Never heard of them. But I took a quick look. It seems to me that this is someone building a network built around cable. Cable to the home, anyway. Not that that's a bad thing, necessarily. I have a cable modem. But I think there are a lot more cable miles out there already. I don't see what is so special about this company. Here's some details on their network in case you'd like to read more.

They seem to be building a sort of metro area network to connect the cable installs. I'm guessing that this is to overcome the shared bandwidth problem inherent in cable networks. It also adds to the cost of the network. According to the bottom of this page, they can hit 20Mbps (delivering it to the home today!).
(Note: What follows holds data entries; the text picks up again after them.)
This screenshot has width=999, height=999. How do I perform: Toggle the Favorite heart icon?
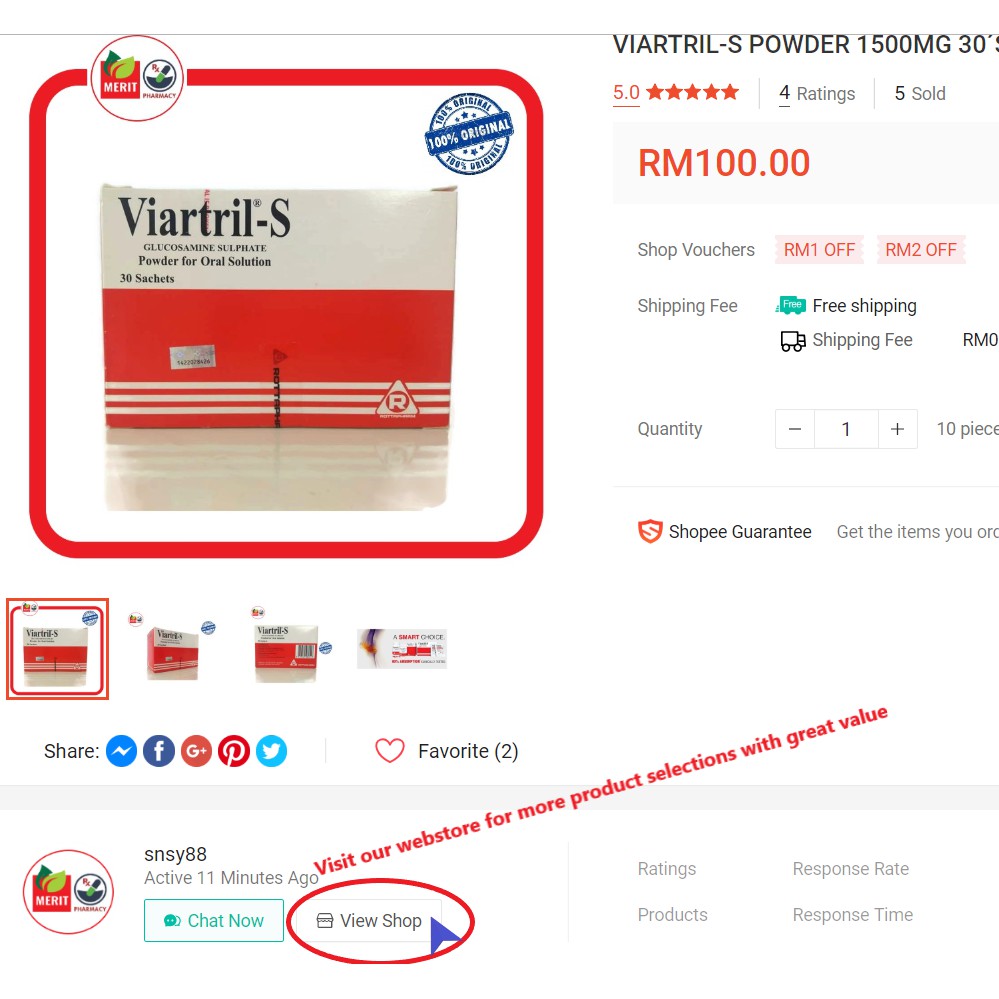coord(389,751)
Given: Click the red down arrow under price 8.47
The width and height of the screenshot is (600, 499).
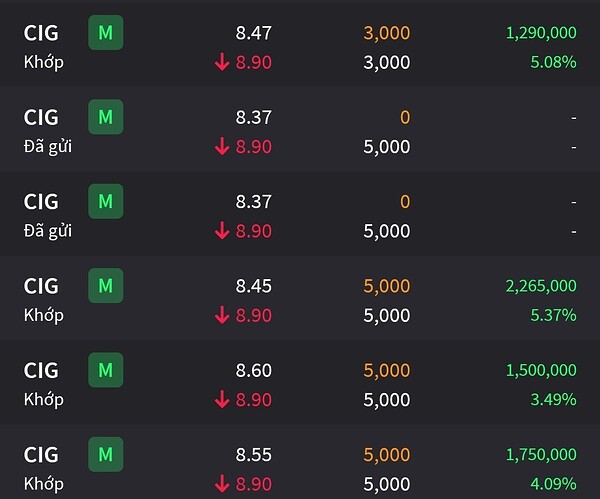Looking at the screenshot, I should point(222,62).
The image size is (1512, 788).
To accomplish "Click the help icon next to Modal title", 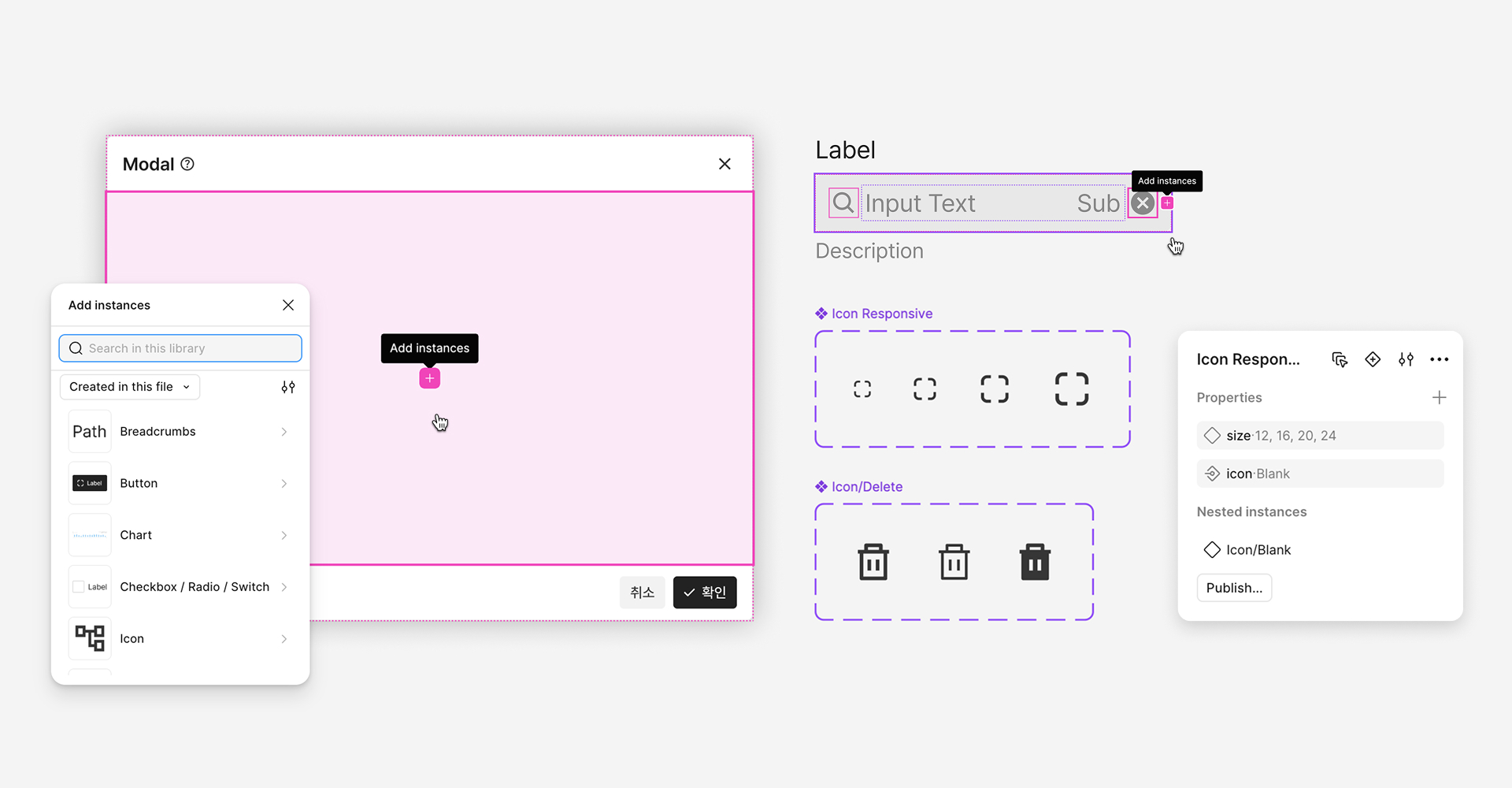I will pos(187,164).
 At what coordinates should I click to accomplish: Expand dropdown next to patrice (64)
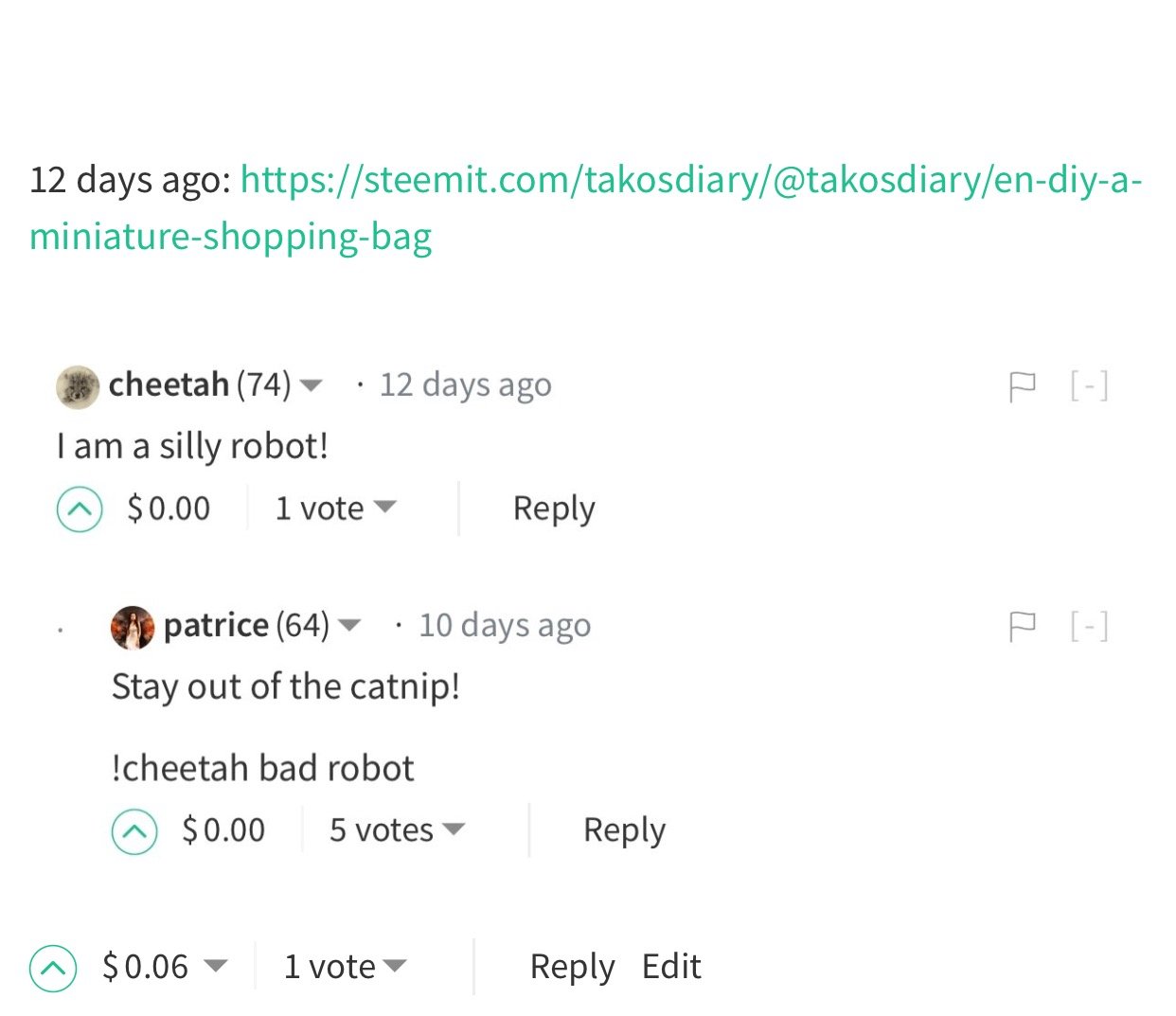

I'd disagree with this claim, however. Here's a page from one of their ISP partners that offers speeds of 70x dialup (28.8 dialup). that's 2016Kbps - or roughly 2Mbps. Not bad, but a far cry from 20Mbps. Interestingly, the fine print says that the $19.95 fee is for a 1Mbps connection. Now if you move broadband to the home at the fee of a "standard" (ie, dialup) ISP, that might be interesting. Of course, this deal expired 3/31/01, so that may not help much. :)

Here's another partner that offers two levels of service. One at 1.5Mbps and another at 2.0Mbps. Hmm. Still missing the elusive 20Mbps service that's available today.

I have a cable modem (RoadRunner), and I check periodically to see what sort of speed I'm getting. Today clocks in around 500Kbps, but that's unusual. Usually more like 1300Kbps, though I've seen as high as 1800Kbps. So it's extra speed over what you can likely get now. But not much. Here's a page if you'd like to check your own speed. I don't know if it's totally accurate. But it does seem to return a number of sorts that seems consistent.

Here's another. For what it's worth, this and the Cnet site above seem to have similar returns. I'm guessing that's because they are accurate. Could be that they are just flawed in the same way. (click the red button)

This is a downloadable program that is probably more accurate (doesn't depend quite so much on the response time of a web server). I think it's freeware. I haven't actually used it, but I've seen references that seem to think it works well.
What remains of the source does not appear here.